Stored records:
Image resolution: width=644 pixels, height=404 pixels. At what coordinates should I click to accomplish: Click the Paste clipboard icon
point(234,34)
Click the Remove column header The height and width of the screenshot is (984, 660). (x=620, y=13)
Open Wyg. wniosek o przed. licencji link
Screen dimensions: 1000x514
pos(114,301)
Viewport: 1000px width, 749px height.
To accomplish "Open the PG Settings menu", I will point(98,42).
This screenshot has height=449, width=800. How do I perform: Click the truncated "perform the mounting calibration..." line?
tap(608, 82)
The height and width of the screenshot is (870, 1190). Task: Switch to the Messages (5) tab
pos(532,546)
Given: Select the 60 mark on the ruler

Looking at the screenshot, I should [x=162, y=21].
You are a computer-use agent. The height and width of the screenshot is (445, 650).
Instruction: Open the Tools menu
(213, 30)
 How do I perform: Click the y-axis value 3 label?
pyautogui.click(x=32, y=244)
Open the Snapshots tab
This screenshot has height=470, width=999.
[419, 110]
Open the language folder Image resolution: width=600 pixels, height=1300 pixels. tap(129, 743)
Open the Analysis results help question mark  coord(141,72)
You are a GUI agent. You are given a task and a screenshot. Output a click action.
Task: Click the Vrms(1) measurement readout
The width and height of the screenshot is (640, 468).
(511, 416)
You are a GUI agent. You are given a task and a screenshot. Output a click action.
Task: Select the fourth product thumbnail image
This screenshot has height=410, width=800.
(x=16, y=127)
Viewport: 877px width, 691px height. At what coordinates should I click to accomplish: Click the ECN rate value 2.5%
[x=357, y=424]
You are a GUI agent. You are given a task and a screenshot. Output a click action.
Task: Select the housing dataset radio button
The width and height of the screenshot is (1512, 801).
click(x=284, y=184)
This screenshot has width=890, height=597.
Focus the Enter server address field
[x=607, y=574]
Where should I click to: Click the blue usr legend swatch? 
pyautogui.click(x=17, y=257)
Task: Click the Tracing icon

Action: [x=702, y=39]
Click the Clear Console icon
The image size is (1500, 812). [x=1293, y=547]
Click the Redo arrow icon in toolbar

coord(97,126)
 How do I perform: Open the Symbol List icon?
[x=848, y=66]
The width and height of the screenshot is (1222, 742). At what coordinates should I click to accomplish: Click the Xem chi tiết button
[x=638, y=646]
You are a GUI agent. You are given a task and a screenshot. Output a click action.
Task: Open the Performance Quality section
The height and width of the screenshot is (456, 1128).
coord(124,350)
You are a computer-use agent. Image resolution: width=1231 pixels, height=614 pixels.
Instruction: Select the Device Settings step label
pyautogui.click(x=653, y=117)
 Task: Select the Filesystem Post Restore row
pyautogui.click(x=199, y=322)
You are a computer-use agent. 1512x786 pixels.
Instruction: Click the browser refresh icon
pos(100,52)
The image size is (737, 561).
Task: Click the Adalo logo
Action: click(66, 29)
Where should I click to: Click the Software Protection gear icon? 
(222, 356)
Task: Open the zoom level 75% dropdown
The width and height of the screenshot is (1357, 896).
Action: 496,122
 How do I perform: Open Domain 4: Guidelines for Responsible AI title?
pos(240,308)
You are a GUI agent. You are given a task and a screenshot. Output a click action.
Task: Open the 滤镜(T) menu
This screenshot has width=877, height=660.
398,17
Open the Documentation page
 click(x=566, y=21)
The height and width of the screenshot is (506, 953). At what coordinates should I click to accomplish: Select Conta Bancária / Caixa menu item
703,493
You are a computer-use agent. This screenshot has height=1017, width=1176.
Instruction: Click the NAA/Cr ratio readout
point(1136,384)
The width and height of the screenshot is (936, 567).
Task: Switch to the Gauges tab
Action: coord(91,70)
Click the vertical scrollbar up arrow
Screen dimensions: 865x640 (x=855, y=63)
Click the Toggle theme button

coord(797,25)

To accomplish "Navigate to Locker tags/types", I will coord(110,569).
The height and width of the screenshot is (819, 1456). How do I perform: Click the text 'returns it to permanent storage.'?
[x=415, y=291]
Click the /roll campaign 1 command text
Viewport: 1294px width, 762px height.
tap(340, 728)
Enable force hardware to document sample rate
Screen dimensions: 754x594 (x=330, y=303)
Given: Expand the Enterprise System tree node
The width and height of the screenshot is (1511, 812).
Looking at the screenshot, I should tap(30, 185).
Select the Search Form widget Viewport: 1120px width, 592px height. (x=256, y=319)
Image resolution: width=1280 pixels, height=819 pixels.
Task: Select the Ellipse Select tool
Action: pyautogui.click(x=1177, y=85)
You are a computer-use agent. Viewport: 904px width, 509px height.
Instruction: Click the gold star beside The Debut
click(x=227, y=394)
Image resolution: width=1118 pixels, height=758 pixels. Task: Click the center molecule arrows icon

_Exercise_.
The answer must restate all of the entries exactly.

_Worked solution_.
Image resolution: width=644 pixels, height=404 pixels. At what coordinates should I click to accomplish: Click the Paste clipboard icon
point(234,34)
Click the Remove column header The height and width of the screenshot is (984, 660). (x=620, y=13)
Open Wyg. wniosek o przed. licencji link
Screen dimensions: 1000x514
pos(114,301)
Viewport: 1000px width, 749px height.
To accomplish "Open the PG Settings menu", I will point(98,42).
This screenshot has height=449, width=800. How do I perform: Click the truncated "perform the mounting calibration..." line?
tap(608, 82)
The height and width of the screenshot is (870, 1190). Task: Switch to the Messages (5) tab
pos(532,546)
Given: Select the 60 mark on the ruler

Looking at the screenshot, I should [x=162, y=21].
You are a computer-use agent. The height and width of the screenshot is (445, 650).
Instruction: Open the Tools menu
(213, 30)
 How do I perform: Click the y-axis value 3 label?
pyautogui.click(x=32, y=244)
Open the Snapshots tab
This screenshot has height=470, width=999.
[419, 110]
Open the language folder Image resolution: width=600 pixels, height=1300 pixels. tap(129, 743)
Open the Analysis results help question mark  coord(141,72)
You are a GUI agent. You are given a task and a screenshot. Output a click action.
Task: Click the Vrms(1) measurement readout
The width and height of the screenshot is (640, 468).
(511, 416)
You are a GUI agent. You are given a task and a screenshot. Output a click action.
Task: Select the fourth product thumbnail image
This screenshot has height=410, width=800.
(x=16, y=127)
Viewport: 877px width, 691px height. At what coordinates should I click to accomplish: Click the ECN rate value 2.5%
[x=357, y=424]
You are a GUI agent. You are given a task and a screenshot. Output a click action.
Task: Select the housing dataset radio button
The width and height of the screenshot is (1512, 801).
click(x=284, y=184)
This screenshot has width=890, height=597.
Focus the Enter server address field
[x=607, y=574]
Where should I click to: Click the blue usr legend swatch? 
pyautogui.click(x=17, y=257)
Task: Click the Tracing icon

Action: [x=702, y=39]
Click the Clear Console icon
The image size is (1500, 812). [x=1293, y=547]
Click the Redo arrow icon in toolbar

coord(97,126)
 How do I perform: Open the Symbol List icon?
[x=848, y=66]
The width and height of the screenshot is (1222, 742). At what coordinates should I click to accomplish: Click the Xem chi tiết button
[x=638, y=646]
You are a GUI agent. You are given a task and a screenshot. Output a click action.
Task: Open the Performance Quality section
The height and width of the screenshot is (456, 1128).
coord(124,350)
You are a computer-use agent. Image resolution: width=1231 pixels, height=614 pixels.
Instruction: Select the Device Settings step label
pyautogui.click(x=653, y=117)
 Task: Select the Filesystem Post Restore row
pyautogui.click(x=199, y=322)
You are a computer-use agent. 1512x786 pixels.
Instruction: Click the browser refresh icon
pos(100,52)
The image size is (737, 561).
Task: Click the Adalo logo
Action: click(66, 29)
Where should I click to: Click the Software Protection gear icon? 
(222, 356)
Task: Open the zoom level 75% dropdown
The width and height of the screenshot is (1357, 896).
Action: 496,122
 How do I perform: Open Domain 4: Guidelines for Responsible AI title?
pos(240,308)
You are a GUI agent. You are given a task and a screenshot. Output a click action.
Task: Open the 滤镜(T) menu
This screenshot has width=877, height=660.
398,17
Open the Documentation page
 click(x=566, y=21)
The height and width of the screenshot is (506, 953). At what coordinates should I click to accomplish: Select Conta Bancária / Caixa menu item
703,493
You are a computer-use agent. This screenshot has height=1017, width=1176.
Instruction: Click the NAA/Cr ratio readout
point(1136,384)
The width and height of the screenshot is (936, 567).
Task: Switch to the Gauges tab
Action: coord(91,70)
Click the vertical scrollbar up arrow
Screen dimensions: 865x640 (x=855, y=63)
Click the Toggle theme button

coord(797,25)

To accomplish "Navigate to Locker tags/types", I will coord(110,569).
The height and width of the screenshot is (819, 1456). How do I perform: Click the text 'returns it to permanent storage.'?
[x=415, y=291]
Click the /roll campaign 1 command text
Viewport: 1294px width, 762px height.
tap(340, 728)
Enable force hardware to document sample rate
Screen dimensions: 754x594 (x=330, y=303)
Given: Expand the Enterprise System tree node
The width and height of the screenshot is (1511, 812).
Looking at the screenshot, I should tap(30, 185).
Select the Search Form widget Viewport: 1120px width, 592px height. (x=256, y=319)
Image resolution: width=1280 pixels, height=819 pixels.
Task: Select the Ellipse Select tool
Action: pyautogui.click(x=1177, y=85)
You are a computer-use agent. Viewport: 904px width, 509px height.
Instruction: Click the gold star beside The Debut
click(x=227, y=394)
Image resolution: width=1118 pixels, height=758 pixels. Task: Click the center molecule arrows icon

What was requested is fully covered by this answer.